DOKUMEN =>
= = =

Negara Dirgantara
Aprinus Salam ;
Kepala Pusat Studi Kebudayaan
Universitas Gadjah Mada
|
KOMPAS, 18 Oktober
2016
Sistem dan
instrumentasi kelautan (maritim), kenyataannya, hanya cocok untuk mengatasi
persoalan dan hubungan antarpulau (dalam zona regionalnya), tetapi tidak
untuk mengatasi sejumlah masalah nasional.
Kini zaman telah
berubah sehingga sistem dan instrumentasi udara jauh lebih cocok untuk
mengatasi negara yang terdiri atas ribuan pulau dan tersebar sedemikian rupa.
Kita pun harus mengakui bahwa dalam praktiknya, sistem dan instrumentasi
udaralah yang kita pakai, dengan pertimbangan efisiensi, efektivitas, dan
kecepatan.
Dulu, hingga abad
ke-19, teknologi dan sistem laut merupakan andalan utama. Kerajaan-kerajaan
di Nusantara sebagian besar berbasis kelautan (kemaritiman).
Hubungan-hubungan yang jauh diselesaikan lewat laut. Sejumlah ”peperangan”
sebagian besar juga terjadi di laut sebelum akhirnya menguasai daratan.
Sistem dan instrumentasi darat tentu tetap menjadi bagian penting karena
kenyataannya kita hidup di darat.
Historisitas ini
menyebabkan kita menjadi bangsa laut atau bangsa daratan.
Dalamhubungan-hubungan antarpulau, sistem, nilai, dan tradisi laut masih
dipertahankan. Sebagian lain membangun masyarakatnya berbasis daratan, atau
dikenal sebagai bangsa agraris. Dulu, rumah-rumah menghadap laut atau sungai
di satu pihak, dan di dalam hutan di pihak lain.

= = =

ISI DATA =>

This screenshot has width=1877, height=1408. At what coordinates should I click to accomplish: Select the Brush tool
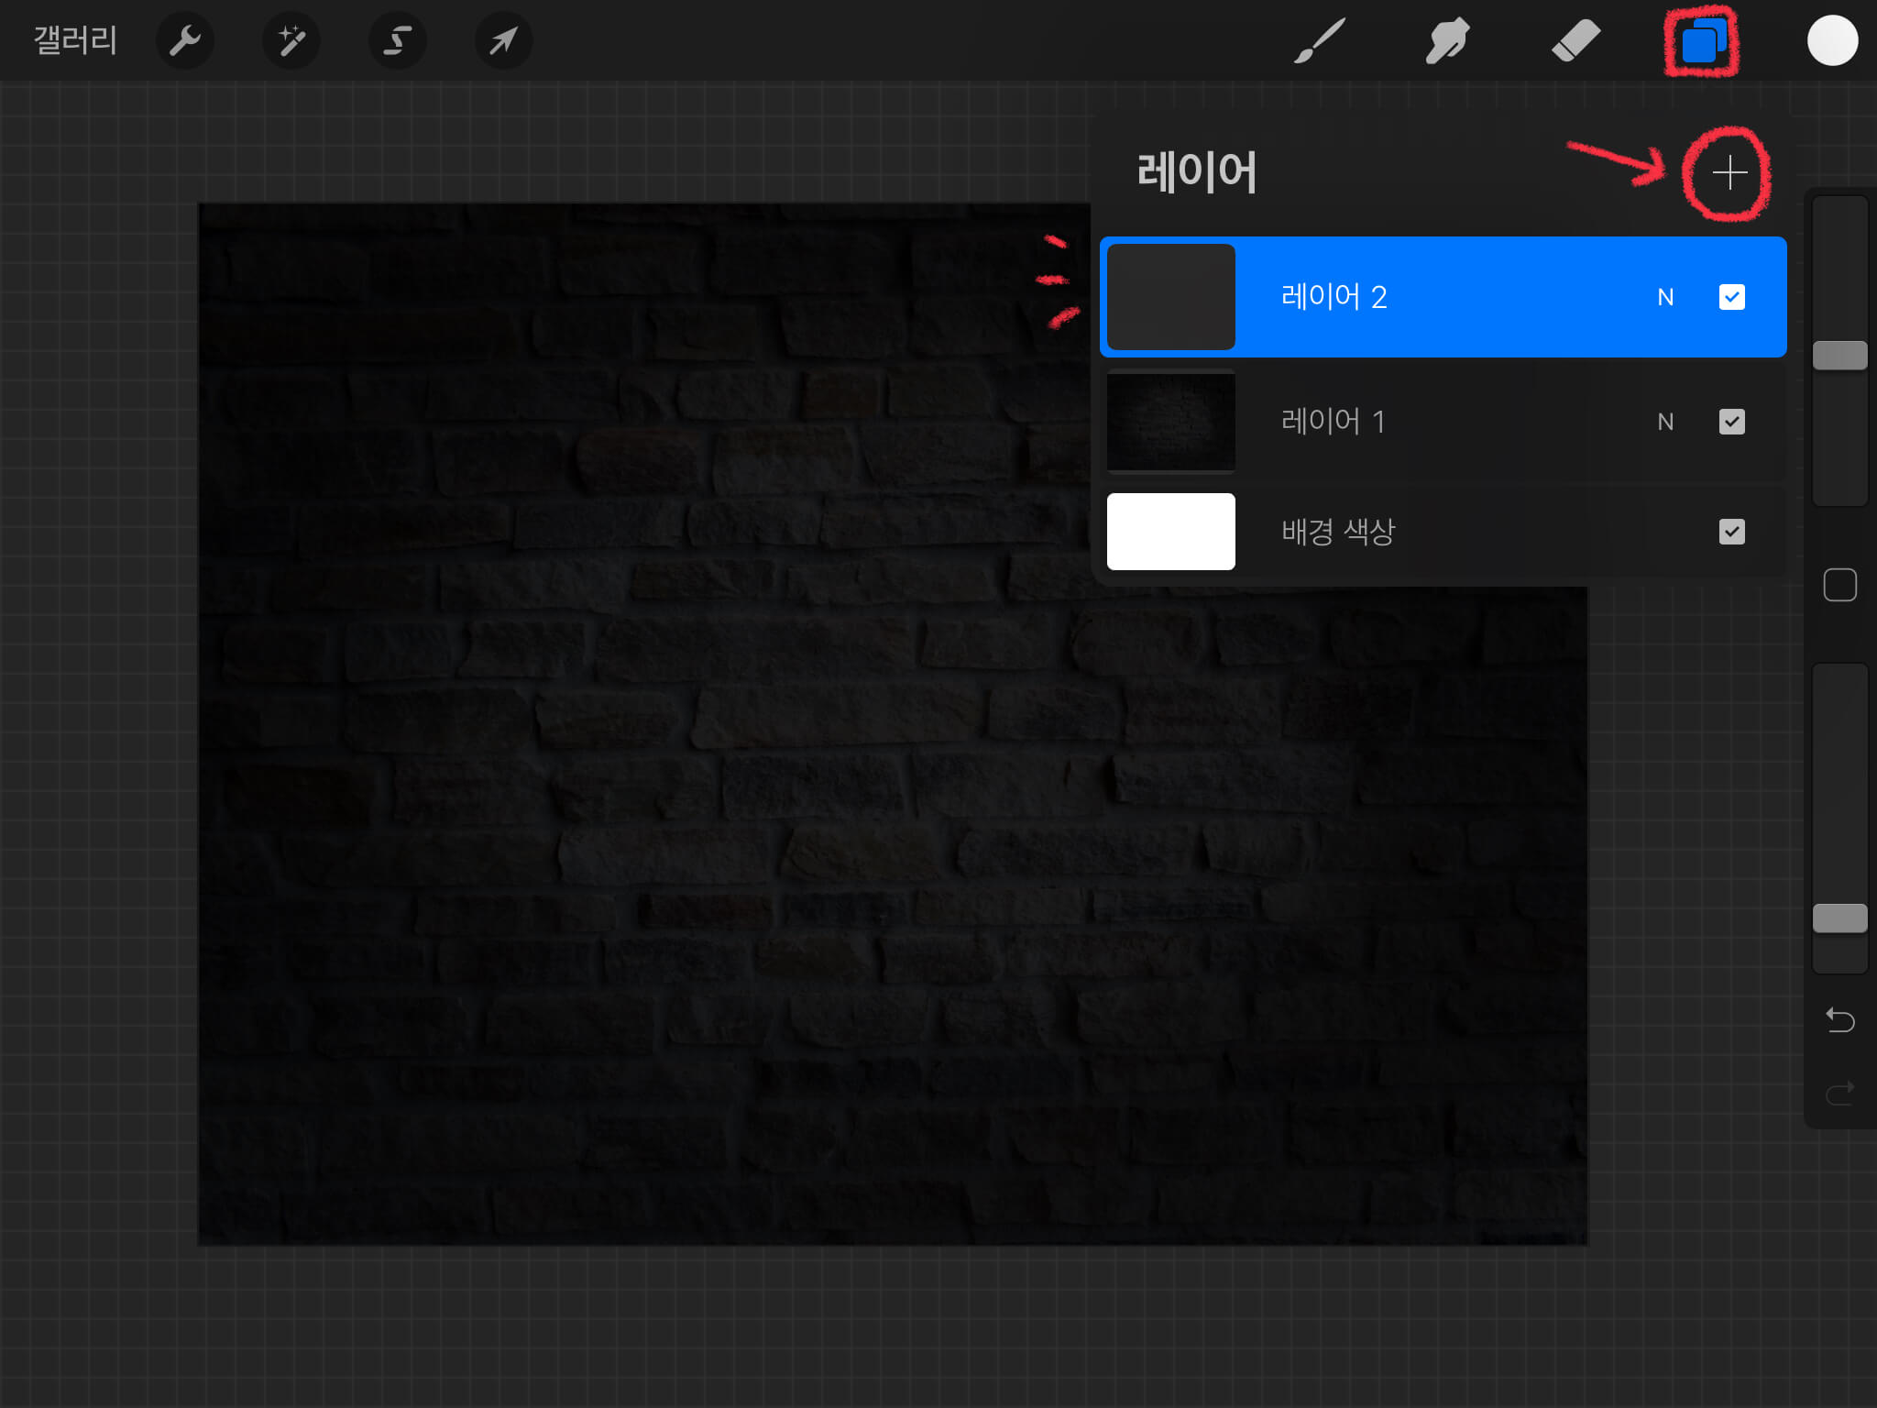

= = =

PERMASALAHAN 1 => Menurut artikel tentang negara dirgantara, sampai abad ke berapa teknologi dan sistem laut menjadi andalan utama?
PERMASALAHAN 2 => Ubah paragraf dalam artikel tentang negara dirgantara yang dimulai dengan kata "Dulu, hingga abad" menjadi daftar poin singkat yang tetap memuat fakta-fakta utamanya.

JAWABAN LENGKAP 1 => Sampai abad ke-19.

JAWABAN LENGKAP 2 =>
- Hingga abad ke-19, teknologi dan sistem laut menjadi andalan utama.
- Sebagian besar kerajaan di Nusantara berbasis kelautan.
- Hubungan jarak jauh diselesaikan lewat laut.
- Sebagian besar "peperangan" terjadi di laut sebelum akhirnya menguasai daratan.
- Sistem dan instrumentasi darat tetap penting karena kita hidup di darat.